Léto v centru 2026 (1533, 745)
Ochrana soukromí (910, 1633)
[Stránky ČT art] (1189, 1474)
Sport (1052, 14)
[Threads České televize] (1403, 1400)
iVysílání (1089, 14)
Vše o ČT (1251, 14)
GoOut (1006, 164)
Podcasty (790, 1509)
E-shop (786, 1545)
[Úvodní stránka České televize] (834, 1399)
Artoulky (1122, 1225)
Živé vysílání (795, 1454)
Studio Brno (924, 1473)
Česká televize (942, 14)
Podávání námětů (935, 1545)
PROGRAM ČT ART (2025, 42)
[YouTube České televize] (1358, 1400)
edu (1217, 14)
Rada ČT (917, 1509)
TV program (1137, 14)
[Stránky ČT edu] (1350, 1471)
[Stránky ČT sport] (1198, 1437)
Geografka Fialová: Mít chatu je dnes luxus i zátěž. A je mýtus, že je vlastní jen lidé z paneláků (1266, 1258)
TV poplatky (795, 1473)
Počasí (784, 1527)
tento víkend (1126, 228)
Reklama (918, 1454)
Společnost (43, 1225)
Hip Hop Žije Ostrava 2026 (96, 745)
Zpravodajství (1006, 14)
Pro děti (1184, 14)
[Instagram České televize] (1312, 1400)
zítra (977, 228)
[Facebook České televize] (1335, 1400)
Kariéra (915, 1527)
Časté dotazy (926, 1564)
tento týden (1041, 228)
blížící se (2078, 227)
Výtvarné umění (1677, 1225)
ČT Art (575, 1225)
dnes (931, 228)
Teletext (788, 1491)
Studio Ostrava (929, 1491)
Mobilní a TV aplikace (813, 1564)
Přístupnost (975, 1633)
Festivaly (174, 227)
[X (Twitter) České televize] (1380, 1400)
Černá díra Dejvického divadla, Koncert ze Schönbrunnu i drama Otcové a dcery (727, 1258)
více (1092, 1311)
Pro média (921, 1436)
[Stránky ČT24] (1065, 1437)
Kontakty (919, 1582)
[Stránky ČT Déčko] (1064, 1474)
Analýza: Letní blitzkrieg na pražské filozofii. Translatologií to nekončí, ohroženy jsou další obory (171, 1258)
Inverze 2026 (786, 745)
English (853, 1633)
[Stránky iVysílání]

Exercise goal ->
Everything from the line with "zítra (977, 228)" through the last line of the entries is to be written out again, unchanged; nothing else belongs in the answer.

Response ->
zítra (977, 228)
[Facebook České televize] (1335, 1400)
Kariéra (915, 1527)
Časté dotazy (926, 1564)
tento týden (1041, 228)
blížící se (2078, 227)
Výtvarné umění (1677, 1225)
ČT Art (575, 1225)
dnes (931, 228)
Teletext (788, 1491)
Studio Ostrava (929, 1491)
Mobilní a TV aplikace (813, 1564)
Přístupnost (975, 1633)
Festivaly (174, 227)
[X (Twitter) České televize] (1380, 1400)
Černá díra Dejvického divadla, Koncert ze Schönbrunnu i drama Otcové a dcery (727, 1258)
více (1092, 1311)
Pro média (921, 1436)
[Stránky ČT24] (1065, 1437)
Kontakty (919, 1582)
[Stránky ČT Déčko] (1064, 1474)
Analýza: Letní blitzkrieg na pražské filozofii. Translatologií to nekončí, ohroženy jsou další obory (171, 1258)
Inverze 2026 (786, 745)
English (853, 1633)
[Stránky iVysílání]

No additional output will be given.